Ahora resulta que salimos mal en la foto. No en esta última, en la foto finish de 2023, sino en las que se vienen tomando desde hace diez años. Lo nuestro no es coyuntural, sino estructural. PISA está reiterando que tenemos un problema que nos negamos a abordar porque suponemos que hay valores superiores a los miserables resultados de aprendizaje. Suponemos que la lengua o lenguas en que se aprende o los sistemas público o privados en que se enseña son lo esencial -esos han sido los debates estrella de la futura Ley de Educación-, y no tanto los resultados de servicio público que conseguimos con unas y con otros. Pues no: lo importante son los resultados y no la farfolla ideológica que se agazapa detrás. Ese es el cambio de ciclo político que se está produciendo en Euskadi y que solo algunos ven: llevamos más de cuarenta años autogestionando nuestros servicios públicos y gastando de nuestro dinero sin dar un duro de más a nadie fuera de nuestras fronteras, y el resultado es comparativamente malo. O sea, la gestión, en algún punto de la cadena de valor, es deficiente, mejorable, criticable. Eso es lo que está pasando.

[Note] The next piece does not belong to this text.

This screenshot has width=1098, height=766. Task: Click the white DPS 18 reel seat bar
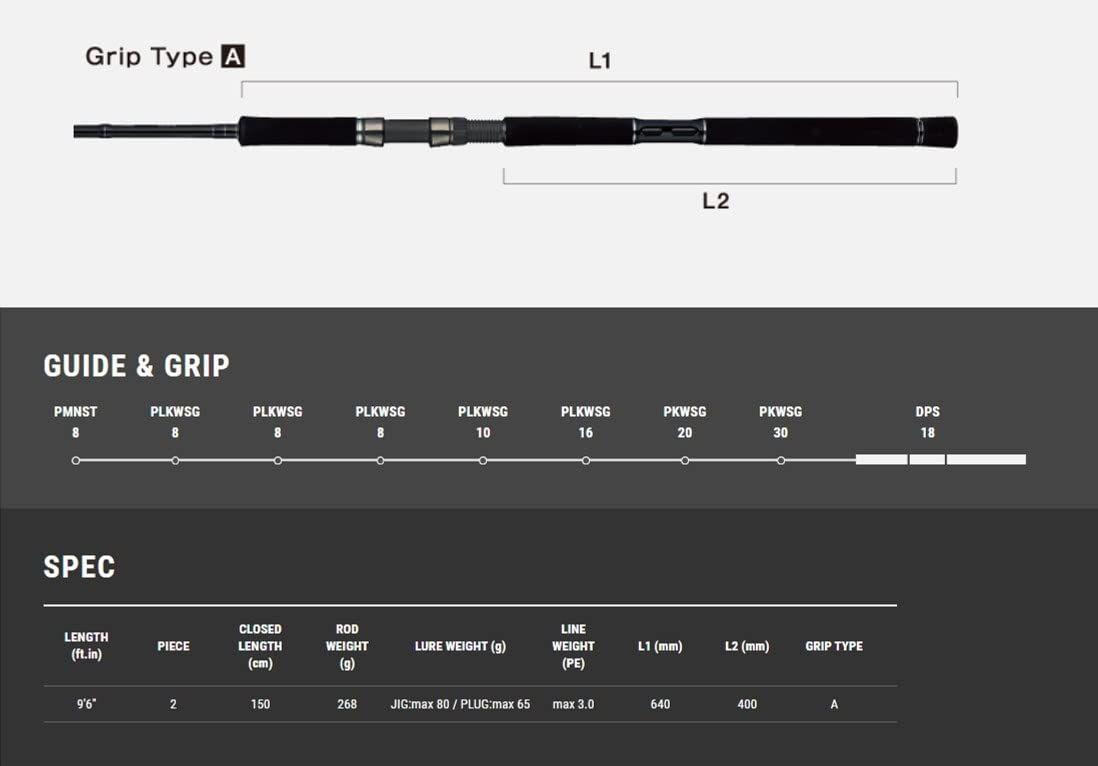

Y en la educación, a diferencia de la sanidad o de otros servicios, el mal no es universal, sino que se está concentrando en los sectores más débiles. Los datos de PISA para los inmigrantes son sencillamente obscenos. Que la región que más gasta y que más se pavonea de ser la más solidaria de Occidente presente esos datos, sencillamente significa que consciente o inconscientemente se está negando el futuro a la parte más sensible de nuestra ciudadanía, que seguro que no se limita a los inmigrantes, sino también a los sectores menos pudientes, aquellos que no se pueden pagar un plus de atención familiar o extraescolar para sortear las incapacidades de la escuela en diversas materias.
Si la escuela es el ascensor social por excelencia, aquí identificamos núcleos de población condenados desde infantes a ver sus alas cortadas, a reproducirse en términos de clase sin poder aspirar a ser otra cosa que lo que fueron sus padres. Son pocos -no muchos, porque en este debate parece que todos tenemos mucho que callar- los que vienen terciando en este asunto para denunciar que se está haciendo un traje único en el que se pretende encajar a los que son muy diferentes. Incluso que se pretende un traje único para los que se sabe de sobra que nunca se van a poder probar ese atuendo. Hemos decidido prescindir de ellos por mor de valores que consideramos más sublimes. Si es así, que se diga de una vez, porque es lo que está pasando. Y los números no engañan.